__設問__.
a - 胞状奇胎についての文章をもとに、次の問いに答えよ。
(i) 妊娠以外で妊娠検査が陽性になる場合、多くはどのような状態か。
(ii) 筋層に侵入した組織が残ってしまうのはなぜか。
(iii) 最後に、必要になる治療として挙げられているものは何か。
b - 胞状奇胎についての文章を、最後の文に続けて書き進めよ。

__抜粋本文__.
妊娠検査薬が陽性に出ても、妊娠ではない場合があるお話です。

妊娠以外でこの検査が陽性になるのは、多くは、胞状奇胎という状態です。染色体の異常で、胎盤と同じ様な組織が大きく増殖してしまう状態で、胎児は多くはみられません。放置していると、徐々に出血を起こしてくる事が多いです。その後、子宮が急速に大きくなっていきますので、早めに子宮内容を除去する事が必要です。処置が遅れると、場合によっては、胞状奇胎が子宮の壁に侵入し、侵入性奇胎になります。筋層に侵入した組織は簡単には掻き取る事ができませんので、残ってしまいます。さらにその組織の一部が血管内に入っていくと、血流に乗って体のあちこちに運ばれていきます。どこかに引っかかると、そこで増殖を続けます。組織そのものは悪性のものではないのですが、悪性腫瘍と同じ様に転移したような状態になっていきますので、絨毛がんと呼ばれる状態になります。手術で摘出したり、抗がん剤を使って転移を抑えたりする治療が必要になります。

__データセット内容__.
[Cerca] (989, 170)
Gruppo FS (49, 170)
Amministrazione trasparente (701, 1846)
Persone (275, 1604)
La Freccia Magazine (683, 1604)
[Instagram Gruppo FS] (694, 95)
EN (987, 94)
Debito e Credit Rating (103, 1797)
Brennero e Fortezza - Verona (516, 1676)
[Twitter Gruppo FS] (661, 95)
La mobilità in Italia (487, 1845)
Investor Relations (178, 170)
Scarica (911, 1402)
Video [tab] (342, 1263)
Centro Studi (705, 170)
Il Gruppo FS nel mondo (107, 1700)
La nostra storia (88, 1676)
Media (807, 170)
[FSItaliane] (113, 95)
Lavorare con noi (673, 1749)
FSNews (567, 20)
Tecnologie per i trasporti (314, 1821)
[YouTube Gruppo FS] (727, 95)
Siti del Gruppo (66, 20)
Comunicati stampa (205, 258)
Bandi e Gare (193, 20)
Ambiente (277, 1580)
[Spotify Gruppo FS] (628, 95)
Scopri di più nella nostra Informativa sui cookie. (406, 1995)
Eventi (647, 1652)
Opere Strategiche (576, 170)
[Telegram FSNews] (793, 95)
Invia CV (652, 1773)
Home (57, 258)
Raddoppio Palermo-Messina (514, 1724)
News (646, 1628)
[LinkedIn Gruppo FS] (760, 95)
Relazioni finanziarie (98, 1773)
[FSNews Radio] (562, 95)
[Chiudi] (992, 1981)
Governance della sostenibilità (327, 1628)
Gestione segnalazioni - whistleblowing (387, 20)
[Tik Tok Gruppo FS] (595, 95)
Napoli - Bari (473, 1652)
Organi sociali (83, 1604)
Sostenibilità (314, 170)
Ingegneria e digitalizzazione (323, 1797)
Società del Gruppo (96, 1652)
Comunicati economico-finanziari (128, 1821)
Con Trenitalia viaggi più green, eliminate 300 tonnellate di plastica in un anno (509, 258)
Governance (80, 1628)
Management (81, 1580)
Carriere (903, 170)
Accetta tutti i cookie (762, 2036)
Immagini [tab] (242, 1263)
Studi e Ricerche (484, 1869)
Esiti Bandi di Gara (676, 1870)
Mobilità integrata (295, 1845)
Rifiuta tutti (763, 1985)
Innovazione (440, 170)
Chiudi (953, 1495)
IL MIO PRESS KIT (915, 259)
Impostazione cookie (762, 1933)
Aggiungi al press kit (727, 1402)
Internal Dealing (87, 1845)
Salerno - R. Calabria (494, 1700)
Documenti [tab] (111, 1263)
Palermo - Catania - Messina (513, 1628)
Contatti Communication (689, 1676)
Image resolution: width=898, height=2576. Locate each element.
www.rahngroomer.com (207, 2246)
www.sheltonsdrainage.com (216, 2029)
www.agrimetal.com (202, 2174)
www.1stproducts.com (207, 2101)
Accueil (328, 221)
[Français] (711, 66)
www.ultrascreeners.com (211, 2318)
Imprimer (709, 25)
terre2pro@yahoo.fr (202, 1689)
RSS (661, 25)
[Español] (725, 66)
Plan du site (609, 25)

__解答一覧__.
a -
(i) 胞状奇胎という状態。
(ii) 簡単には掻き取ることができないため。
(iii) 手術での摘出と、抗がん剤による転移の抑制。

b -
子宮外妊娠は、卵管や卵巣の表面に起こる事が多いのですが、それ以外にも、腹膜や腸の表面に起こる事もある様です。最初は何も書状がありませんが、しばらく経つと腹腔内の出血を起こす事が多いので、最初は軽く、徐々に強くなってくる腹痛を訴える様になります。この頃までに診断がつけば、手術などで治療する事ができます。この時期を過ぎてしまうと、強い腹痛が起こる様になります。すぐに救急搬送ができれば、生命的に問題が起こる可能性が大きくはないでしょう。ですが、この時点で動けないほどの強い症状が出て、近くに誰もいない状態ですと、大量の出血をおこしており、死亡する事も考えられます。

稀な話ですが、実際に、意識不明の状態で救急搬送され、緊急手術を行い、腹腔内の出血が 3000g を超えていた、という事もあります。